Render the lines of the records as a numbered list, starting with the line that contains "671x703 pixels." and continuing through the end of the records, inclusive. Omit any blank lines.

(Click-target data):
↓↓↓

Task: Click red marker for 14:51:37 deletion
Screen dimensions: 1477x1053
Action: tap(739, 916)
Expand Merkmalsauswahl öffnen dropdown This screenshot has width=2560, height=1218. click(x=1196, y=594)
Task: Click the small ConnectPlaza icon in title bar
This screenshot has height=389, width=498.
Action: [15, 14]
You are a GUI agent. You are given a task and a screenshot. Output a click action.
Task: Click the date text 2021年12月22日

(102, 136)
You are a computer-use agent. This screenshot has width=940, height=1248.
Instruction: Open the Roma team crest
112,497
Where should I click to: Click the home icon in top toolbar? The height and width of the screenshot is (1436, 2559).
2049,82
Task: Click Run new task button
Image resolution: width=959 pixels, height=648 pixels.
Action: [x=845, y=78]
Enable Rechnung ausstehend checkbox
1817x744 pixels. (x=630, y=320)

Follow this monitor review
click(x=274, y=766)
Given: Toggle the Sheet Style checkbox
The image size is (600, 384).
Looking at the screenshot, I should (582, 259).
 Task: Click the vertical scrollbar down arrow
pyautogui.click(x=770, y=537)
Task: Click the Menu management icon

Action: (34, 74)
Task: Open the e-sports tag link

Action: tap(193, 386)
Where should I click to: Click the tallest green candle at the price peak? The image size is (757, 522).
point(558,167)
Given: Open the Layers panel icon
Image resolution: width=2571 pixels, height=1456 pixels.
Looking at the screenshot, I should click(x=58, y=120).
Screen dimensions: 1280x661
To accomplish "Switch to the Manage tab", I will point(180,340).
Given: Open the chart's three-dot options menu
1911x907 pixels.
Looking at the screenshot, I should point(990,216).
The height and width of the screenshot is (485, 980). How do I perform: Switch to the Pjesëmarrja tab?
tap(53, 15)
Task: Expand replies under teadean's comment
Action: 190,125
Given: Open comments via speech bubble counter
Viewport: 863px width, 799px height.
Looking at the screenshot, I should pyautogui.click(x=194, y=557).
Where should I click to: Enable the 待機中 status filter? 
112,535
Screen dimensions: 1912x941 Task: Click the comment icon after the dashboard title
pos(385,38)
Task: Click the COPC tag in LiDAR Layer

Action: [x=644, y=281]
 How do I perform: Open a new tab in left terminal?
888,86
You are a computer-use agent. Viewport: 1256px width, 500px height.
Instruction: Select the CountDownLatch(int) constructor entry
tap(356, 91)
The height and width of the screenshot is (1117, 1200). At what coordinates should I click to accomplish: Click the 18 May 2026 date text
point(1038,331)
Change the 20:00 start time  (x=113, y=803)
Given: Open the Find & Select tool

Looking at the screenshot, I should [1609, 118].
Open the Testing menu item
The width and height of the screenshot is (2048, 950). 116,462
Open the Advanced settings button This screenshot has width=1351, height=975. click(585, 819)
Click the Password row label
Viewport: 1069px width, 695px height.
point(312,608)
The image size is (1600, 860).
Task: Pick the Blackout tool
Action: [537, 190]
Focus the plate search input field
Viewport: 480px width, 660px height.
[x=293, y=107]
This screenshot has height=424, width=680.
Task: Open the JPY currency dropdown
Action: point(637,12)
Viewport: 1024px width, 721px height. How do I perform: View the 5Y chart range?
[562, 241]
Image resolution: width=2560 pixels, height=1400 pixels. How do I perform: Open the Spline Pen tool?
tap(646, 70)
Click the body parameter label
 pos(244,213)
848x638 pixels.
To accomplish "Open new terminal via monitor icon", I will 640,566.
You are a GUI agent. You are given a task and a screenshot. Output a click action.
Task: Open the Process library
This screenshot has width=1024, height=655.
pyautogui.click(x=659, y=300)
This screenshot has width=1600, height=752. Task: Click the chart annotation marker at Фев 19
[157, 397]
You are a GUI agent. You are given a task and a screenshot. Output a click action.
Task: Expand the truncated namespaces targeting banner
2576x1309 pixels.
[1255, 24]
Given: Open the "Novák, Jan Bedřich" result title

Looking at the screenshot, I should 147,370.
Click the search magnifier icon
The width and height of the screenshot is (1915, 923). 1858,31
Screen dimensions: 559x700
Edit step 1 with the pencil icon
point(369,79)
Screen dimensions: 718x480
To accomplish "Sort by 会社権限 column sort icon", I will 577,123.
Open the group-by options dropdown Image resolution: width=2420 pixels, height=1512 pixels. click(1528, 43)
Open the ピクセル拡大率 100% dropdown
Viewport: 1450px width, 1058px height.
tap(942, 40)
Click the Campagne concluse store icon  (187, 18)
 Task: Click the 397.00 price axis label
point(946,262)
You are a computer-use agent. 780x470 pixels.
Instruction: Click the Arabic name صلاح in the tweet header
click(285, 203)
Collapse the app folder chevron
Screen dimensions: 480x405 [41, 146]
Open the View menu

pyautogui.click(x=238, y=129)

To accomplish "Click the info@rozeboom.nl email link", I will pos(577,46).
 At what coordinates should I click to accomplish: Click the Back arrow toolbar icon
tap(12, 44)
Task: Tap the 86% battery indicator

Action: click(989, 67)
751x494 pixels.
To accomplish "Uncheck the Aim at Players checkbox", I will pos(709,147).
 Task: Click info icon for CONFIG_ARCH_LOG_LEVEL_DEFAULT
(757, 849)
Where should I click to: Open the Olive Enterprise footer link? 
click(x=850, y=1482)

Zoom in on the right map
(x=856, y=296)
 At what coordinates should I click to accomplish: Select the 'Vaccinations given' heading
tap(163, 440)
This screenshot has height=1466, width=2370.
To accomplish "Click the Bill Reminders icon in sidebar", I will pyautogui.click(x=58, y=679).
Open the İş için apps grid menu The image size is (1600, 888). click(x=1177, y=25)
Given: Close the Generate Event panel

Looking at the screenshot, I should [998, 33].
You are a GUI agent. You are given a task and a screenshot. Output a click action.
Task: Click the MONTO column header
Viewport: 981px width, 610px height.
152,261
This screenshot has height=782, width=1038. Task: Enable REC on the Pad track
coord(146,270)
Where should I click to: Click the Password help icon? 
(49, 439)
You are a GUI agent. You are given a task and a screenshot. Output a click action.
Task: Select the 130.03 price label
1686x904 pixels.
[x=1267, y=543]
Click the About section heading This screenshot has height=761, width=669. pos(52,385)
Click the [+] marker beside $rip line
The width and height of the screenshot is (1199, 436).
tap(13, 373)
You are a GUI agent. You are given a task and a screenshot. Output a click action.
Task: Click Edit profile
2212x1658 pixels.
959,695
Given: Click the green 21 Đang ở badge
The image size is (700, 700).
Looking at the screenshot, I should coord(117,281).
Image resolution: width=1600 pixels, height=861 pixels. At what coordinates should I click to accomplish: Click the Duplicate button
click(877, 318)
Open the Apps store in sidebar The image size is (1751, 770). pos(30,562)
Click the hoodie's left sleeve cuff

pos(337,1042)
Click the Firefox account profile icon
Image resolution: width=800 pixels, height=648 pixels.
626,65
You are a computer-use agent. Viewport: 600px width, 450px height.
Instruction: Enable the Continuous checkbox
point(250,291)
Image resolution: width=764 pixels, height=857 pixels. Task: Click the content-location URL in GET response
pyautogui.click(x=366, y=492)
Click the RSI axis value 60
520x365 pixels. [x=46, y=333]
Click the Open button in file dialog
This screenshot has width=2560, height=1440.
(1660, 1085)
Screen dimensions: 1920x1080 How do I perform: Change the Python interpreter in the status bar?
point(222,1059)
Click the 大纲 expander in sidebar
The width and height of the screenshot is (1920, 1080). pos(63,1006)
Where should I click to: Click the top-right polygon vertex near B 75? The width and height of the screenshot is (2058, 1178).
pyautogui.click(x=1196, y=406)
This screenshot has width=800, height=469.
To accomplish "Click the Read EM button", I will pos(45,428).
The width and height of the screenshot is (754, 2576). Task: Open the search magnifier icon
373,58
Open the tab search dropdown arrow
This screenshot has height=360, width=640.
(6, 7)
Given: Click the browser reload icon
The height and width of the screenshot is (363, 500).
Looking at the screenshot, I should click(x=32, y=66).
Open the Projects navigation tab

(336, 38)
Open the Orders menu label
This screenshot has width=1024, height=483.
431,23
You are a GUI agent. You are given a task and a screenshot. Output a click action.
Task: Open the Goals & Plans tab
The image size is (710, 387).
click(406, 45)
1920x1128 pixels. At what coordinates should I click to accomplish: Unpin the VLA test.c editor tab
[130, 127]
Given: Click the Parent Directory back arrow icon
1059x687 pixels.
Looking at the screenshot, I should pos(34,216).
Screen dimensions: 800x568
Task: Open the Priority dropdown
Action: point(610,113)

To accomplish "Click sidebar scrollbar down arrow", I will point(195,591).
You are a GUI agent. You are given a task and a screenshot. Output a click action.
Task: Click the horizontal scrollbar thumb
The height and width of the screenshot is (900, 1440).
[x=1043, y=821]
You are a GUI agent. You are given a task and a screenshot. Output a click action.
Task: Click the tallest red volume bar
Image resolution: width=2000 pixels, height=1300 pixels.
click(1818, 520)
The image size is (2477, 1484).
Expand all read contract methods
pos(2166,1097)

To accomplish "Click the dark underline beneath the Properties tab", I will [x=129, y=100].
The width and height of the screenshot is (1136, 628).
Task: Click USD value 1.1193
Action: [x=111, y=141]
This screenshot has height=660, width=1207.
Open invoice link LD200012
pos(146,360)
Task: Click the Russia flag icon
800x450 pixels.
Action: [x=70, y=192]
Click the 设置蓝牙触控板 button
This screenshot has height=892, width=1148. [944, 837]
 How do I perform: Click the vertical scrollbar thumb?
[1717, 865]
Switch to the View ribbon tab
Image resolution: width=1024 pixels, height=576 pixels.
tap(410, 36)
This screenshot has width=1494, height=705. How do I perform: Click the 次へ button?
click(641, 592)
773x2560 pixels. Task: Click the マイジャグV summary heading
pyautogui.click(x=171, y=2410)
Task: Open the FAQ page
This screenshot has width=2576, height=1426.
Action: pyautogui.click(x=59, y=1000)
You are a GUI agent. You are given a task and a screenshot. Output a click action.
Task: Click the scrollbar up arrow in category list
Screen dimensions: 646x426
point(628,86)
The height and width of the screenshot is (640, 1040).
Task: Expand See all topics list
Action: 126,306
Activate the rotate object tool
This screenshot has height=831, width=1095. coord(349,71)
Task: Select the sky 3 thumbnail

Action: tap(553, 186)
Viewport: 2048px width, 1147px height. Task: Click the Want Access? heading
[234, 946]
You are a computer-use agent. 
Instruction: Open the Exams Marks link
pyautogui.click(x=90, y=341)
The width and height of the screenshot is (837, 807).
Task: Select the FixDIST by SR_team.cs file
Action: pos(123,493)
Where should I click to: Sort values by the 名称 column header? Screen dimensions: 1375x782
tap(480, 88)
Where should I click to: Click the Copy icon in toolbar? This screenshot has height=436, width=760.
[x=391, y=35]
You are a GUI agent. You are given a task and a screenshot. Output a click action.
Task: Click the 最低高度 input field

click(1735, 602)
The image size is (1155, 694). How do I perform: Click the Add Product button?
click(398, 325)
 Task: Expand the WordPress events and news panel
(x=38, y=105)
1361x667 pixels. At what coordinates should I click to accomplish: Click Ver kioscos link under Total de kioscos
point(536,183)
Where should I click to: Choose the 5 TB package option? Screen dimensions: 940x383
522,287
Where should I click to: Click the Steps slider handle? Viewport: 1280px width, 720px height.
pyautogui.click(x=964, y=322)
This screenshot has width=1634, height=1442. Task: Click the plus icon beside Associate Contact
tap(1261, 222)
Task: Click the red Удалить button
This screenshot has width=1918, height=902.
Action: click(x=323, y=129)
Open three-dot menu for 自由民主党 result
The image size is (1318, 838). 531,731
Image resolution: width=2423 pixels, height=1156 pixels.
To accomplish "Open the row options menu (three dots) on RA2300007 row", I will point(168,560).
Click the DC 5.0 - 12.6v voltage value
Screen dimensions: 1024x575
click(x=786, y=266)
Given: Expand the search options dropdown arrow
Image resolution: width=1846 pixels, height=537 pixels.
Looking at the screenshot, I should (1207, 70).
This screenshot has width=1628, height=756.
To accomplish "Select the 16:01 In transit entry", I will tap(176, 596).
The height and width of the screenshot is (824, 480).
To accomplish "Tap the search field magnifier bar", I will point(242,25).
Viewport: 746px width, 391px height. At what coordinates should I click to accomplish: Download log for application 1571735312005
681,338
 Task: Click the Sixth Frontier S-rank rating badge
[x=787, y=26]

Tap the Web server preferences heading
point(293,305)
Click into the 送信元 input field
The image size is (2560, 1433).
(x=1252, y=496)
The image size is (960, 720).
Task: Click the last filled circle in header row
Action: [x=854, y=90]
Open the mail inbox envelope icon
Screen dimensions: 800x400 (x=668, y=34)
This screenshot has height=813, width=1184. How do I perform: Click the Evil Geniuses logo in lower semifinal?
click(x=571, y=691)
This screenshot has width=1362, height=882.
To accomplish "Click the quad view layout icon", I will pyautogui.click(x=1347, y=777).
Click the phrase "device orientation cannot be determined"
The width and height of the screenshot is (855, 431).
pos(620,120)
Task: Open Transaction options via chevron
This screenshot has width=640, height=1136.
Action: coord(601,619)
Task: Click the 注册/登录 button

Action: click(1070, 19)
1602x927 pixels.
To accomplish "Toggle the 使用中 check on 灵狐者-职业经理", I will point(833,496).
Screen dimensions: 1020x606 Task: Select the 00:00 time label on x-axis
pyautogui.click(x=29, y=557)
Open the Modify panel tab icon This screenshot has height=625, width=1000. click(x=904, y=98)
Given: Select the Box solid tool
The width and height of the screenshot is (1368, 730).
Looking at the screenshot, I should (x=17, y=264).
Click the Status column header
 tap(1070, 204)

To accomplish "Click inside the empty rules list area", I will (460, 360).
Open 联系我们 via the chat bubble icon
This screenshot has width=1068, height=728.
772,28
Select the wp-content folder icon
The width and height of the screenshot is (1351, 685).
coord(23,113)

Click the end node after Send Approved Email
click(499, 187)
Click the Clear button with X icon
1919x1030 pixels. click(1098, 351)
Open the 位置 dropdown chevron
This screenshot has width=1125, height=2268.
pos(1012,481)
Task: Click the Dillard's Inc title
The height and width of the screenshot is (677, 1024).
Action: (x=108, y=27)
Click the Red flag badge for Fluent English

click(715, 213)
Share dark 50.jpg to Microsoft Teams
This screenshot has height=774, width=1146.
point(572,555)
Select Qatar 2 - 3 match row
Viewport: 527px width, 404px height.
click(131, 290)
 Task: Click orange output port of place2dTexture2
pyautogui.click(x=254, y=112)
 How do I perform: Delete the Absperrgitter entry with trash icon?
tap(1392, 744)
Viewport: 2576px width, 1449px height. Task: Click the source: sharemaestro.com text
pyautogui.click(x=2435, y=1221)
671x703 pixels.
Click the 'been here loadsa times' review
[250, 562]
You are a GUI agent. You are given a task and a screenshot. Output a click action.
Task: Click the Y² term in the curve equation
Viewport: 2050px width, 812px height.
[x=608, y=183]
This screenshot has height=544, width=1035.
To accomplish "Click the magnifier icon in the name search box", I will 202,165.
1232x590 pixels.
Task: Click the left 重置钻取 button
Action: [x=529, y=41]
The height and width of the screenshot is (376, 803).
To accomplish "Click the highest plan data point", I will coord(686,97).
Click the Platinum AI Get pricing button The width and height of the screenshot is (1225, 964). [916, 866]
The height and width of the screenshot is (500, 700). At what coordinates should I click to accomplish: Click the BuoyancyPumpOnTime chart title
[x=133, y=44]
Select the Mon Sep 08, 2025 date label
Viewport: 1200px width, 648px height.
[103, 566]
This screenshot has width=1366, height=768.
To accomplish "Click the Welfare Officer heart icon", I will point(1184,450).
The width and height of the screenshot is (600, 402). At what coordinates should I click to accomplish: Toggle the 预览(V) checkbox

↑↑↑

(Solved problem):
1. 671x703 pixels.
2. Click the 'been here loadsa times' review
3. [250, 562]
4. You are a GUI agent. You are given a task and a screenshot. Output a click action.
5. Task: Click the Y² term in the curve equation
6. Viewport: 2050px width, 812px height.
7. [x=608, y=183]
8. This screenshot has height=544, width=1035.
9. To accomplish "Click the magnifier icon in the name search box", I will 202,165.
10. 1232x590 pixels.
11. Task: Click the left 重置钻取 button
12. Action: [x=529, y=41]
13. The height and width of the screenshot is (376, 803).
14. To accomplish "Click the highest plan data point", I will coord(686,97).
15. Click the Platinum AI Get pricing button The width and height of the screenshot is (1225, 964). [916, 866]
16. The height and width of the screenshot is (500, 700). At what coordinates should I click to accomplish: Click the BuoyancyPumpOnTime chart title
17. [x=133, y=44]
18. Select the Mon Sep 08, 2025 date label
19. Viewport: 1200px width, 648px height.
20. [103, 566]
21. This screenshot has width=1366, height=768.
22. To accomplish "Click the Welfare Officer heart icon", I will point(1184,450).
23. The width and height of the screenshot is (600, 402). At what coordinates should I click to accomplish: Toggle the 预览(V) checkbox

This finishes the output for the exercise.